Acordo pela manhã, e acho-me prisioneiro num antro escuro, freqüentado por cobras e insetos. Se sair à luz, a sombra de meu corpo me segue, e as sombras de minha alma me precedem, levando-me aonde não sei, oferecendo-me coisas de que não preciso, procurando algo que não entendo. E quando chega a noite, volto para a casa e deito-me numa cama feita de plumas de avestruz e de espinhos dos campos.

Idéias estranhas atormentam minha mente, e inclinações diversas, perturbadoras, alegres, dolorosas, agradáveis. À meia-noite, assaltam-me fantasmas de tempos idos. E almas de nações esquecidas me fitam. Interrogo-as, recebendo por toda resposta um sorriso. Quando procuro segura-las, fogem de mim e desvanecem-se como fumaça.

Sou um estrangeiro neste mundo.

Sou um estrangeiro e não há no mundo quem conheça uma única palavra do idioma de minha alma...

Caminho na selva inabitada e vejo os rios correrem e subirem do fundo dos vales ao cume das montanhas. E vejo as árvores desnudas se cobrirem de folhas num só minuto. Depois, suas ramas caem no chão e se transformam em cobras pintalgadas.

E as aves do céu voam, pousam, cantam, gorgeiam e depois param, abrem as asas e viram mulheres nuas, de cabelos soltos e pescoços esticados.

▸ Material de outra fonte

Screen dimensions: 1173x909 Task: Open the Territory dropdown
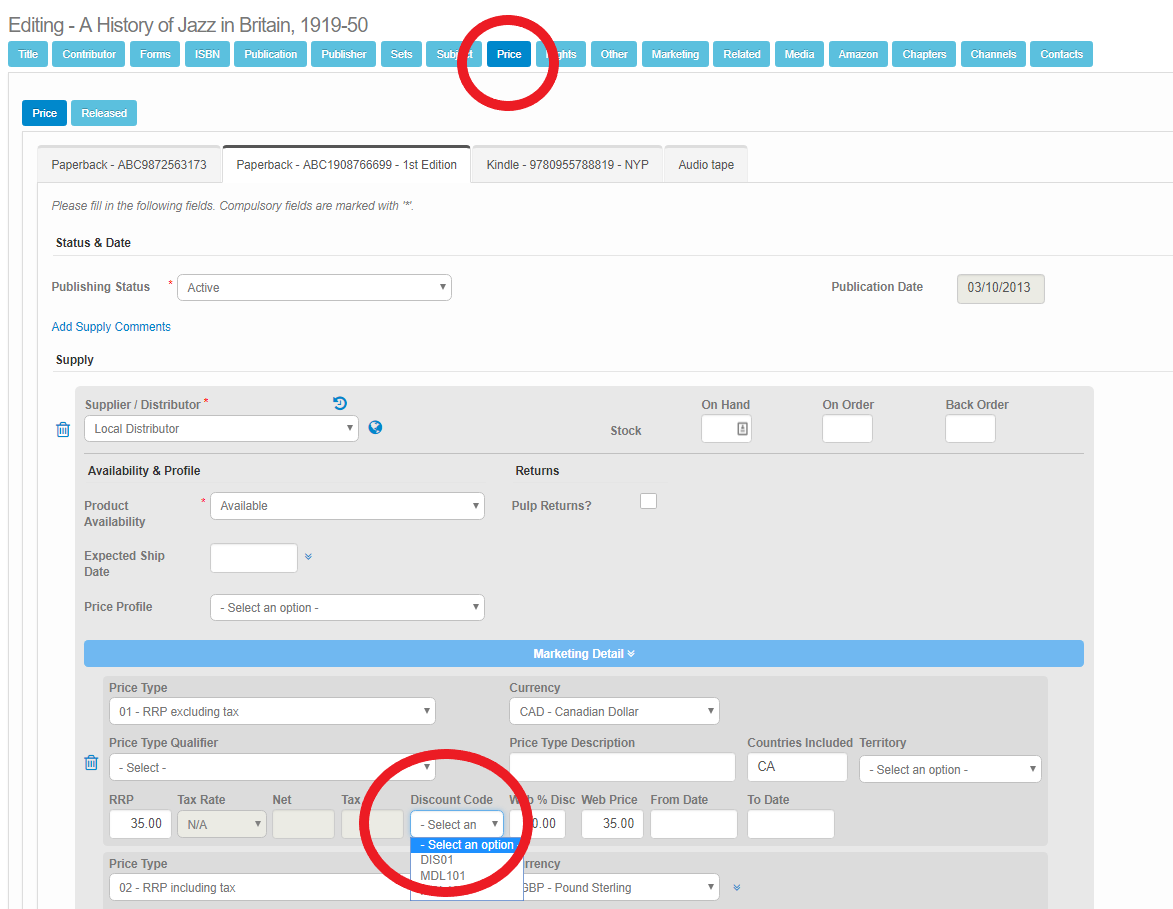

E olham para mim com paixão e sorriem com sensualidade. E estendem suas mãos brancas e perfumadas. Mas, de repente, estremecem e somem como nuvens, deixando o eco de risos irônicos.

Sou um estrangeiro neste mundo.

Sou um poeta que põe em prosa o que a vida põe em versos, e em versos o que a vida põe em prosa. Por isto, permanecerei um estrangeiro até que a morte me rapte e me leve para minha pátria.